The Duality of Good and Bad by Brian Montgomery
I've noticed about myself, and I believe it will be similar for others, that I have two opposing sides to who I am; two sides not altogether different than the dark side and light side of the moon. On one side, I am extremely logical and pragmatic which solidifies sentiments of confidence and direction in my experiences. However, on the flip side of my mind, is a fearful side plagued with doubt. I remember a saying from somewhere about the size of your dreams being inadequate unless they scare you (which is a good measure), but I can ensure anyone reading, frankly, when the dark side takes over, I'm scared shitless. It's like a complete 180 degree turn from one side to the other, and sometimes I wish I could erase that part of me.
Life is great when I am operating in the logical side of my mind. Time on this side of the neighborhood of my brain generates hope and plans and goals. I can acknowledge the things I am learning, appreciate the efforts I am putting forth, and feel pride in the noticeable progress I am making. I cruise through to-do lists and routines like the convertible top is down in my car and the wind is in my hair. It definitely seems like the most work gets done during the good times. I can always count on laying down at the end of the day, while I'm in this frame of mind, and feeling proud of the accomplishments I made. I can go to sleep peacefully, excited to start the process all over again the next day.
Just like the weather in Georgia though, the sunshine WILL come to an end, and I will inevitably slip over to the rainy, fearful side of my mind. This side of myself notices all the errors, all the missteps, and all the non-successes and it fixates on them. It seems like a lot of times, I find myself in doubt after a tough/ negative experience: I don't get enough sleep, I mess up something at work, or I'm too busy for too long. I start to feel like I may never achieve my dreams. I become convinced I will fail to seize the fate I for-see for myself. No matter how hard I work, I seem to be spinning my wheels in the mud wasting energy and falling short. I leave tasks incomplete on my to-do list and procrastinate. I waste time watching TV or online. I leave dishes in the sink or neglect other small chores. I stay up at night during the tough times contemplating (and maybe obsessing) over things.
I guess what I've discovered about myself is the old Chinese philosophy of yin and yang; where two opposing sides interact (hopefully) to form a sum greater than the parts. Though, even in the realization of this, it doesn't make the dark side of the duality any more bearable. Many times, I attempt to come up with some mental trick or a well worded proverb to calm the stormy side of my mind; I try to bandage the situation and avoid it rather than addressing and resolving it. However, I believe this is a pattern for more than just me. In fact, I think as a society we spend our lives avoiding the negative parts of life like this in error. If we only bandage these situations without fixing mistakes or addressing issues, we are doing ourselves and society as a whole a disservice. Through avoidance, we ignore the places we fall short. We run from issues, be it mountains or molehills, leaving them unresolved. Through avoidance, we lose the part of yin and yang that causes the synergy. Aren't challenges where we grow? Aren't the hard times, by the simple fact we survived them, where we convince ourselves we are a little bit stronger and a little more successful? If we are able to make it through "X" or survive "Y" then we can definitely achieve "Z", right? As unpleasant as the dark side of my mind, or our lives is, I truly believe that we must face these times as opportunities.

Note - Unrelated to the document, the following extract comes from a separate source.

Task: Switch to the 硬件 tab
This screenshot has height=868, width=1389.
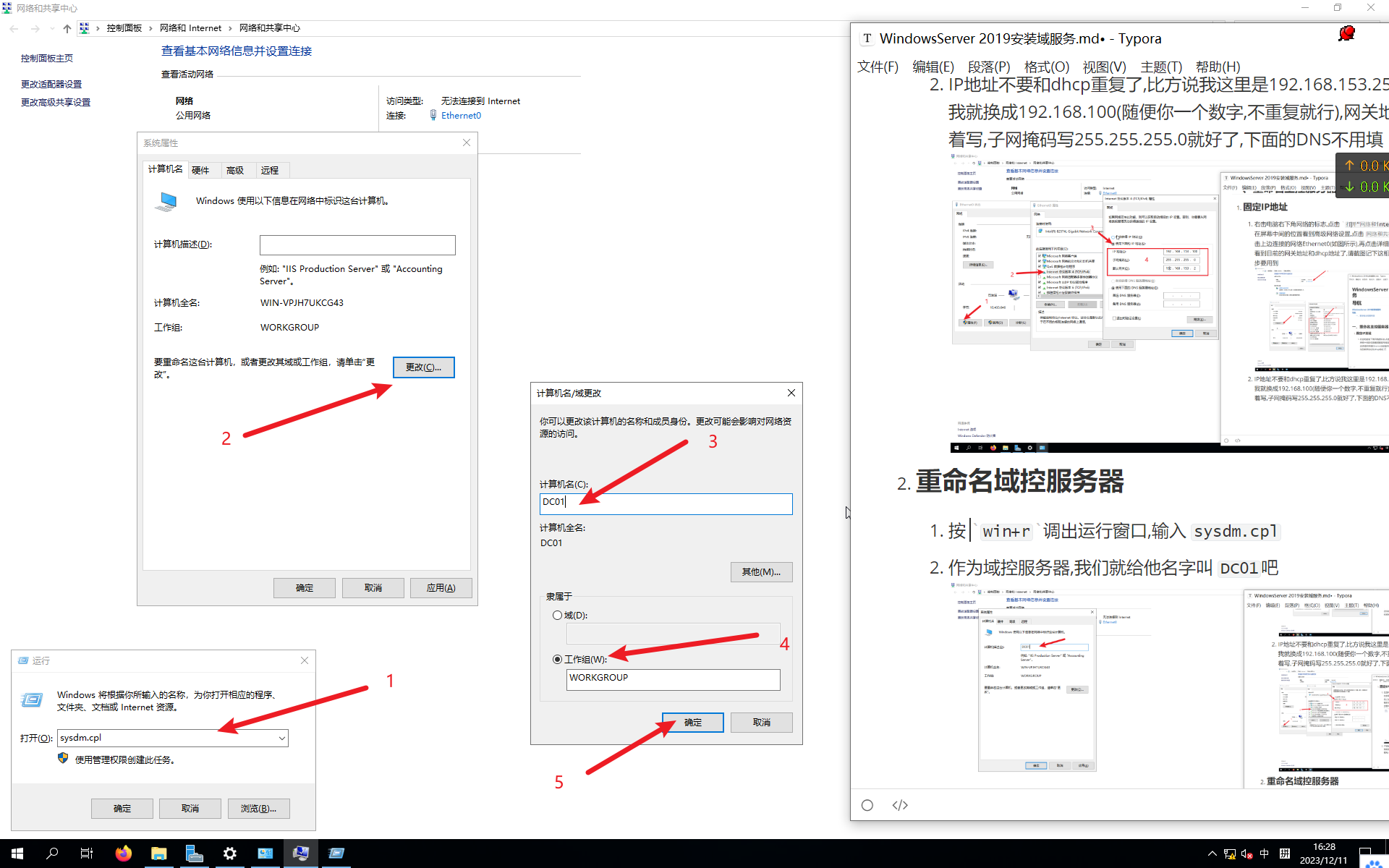Action: 200,170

I will forever dread the times I operate out of the fearful side of my mind, but I will always try to remind myself that it is necessary. The dichotomies of light and dark, good and bad, expansion and contraction will add up to more in our lives than a simple sum of components. I will get farther by surviving the bad times because I will have the assuredness of my resiliency. For instance, if I'm able to make it through a workout while I'm sick (bad/ hard time), the sky's the limit the next time I go to the gym healthy (good times). I will take the struggles and tribulations of the stormy times as rain to nourish the seeds of success in the sunny times. We may be terrified at points during our lives and looking for the nearest way out, but that's the point, right? We run like hell through the bad times until we are farther down our paths in life and out back under the sun. Time will never stop progressing and if we can stay in the fight long enough during hard times, the things we learn and the strength we gain will allow us to accomplish more in the good times. For me, the hopes, plans and goals of the logical side are refined and bolstered through the examination of my errors missteps, and non-successes. The cycle continues on and I inexorably move farther through this, the little story of my life.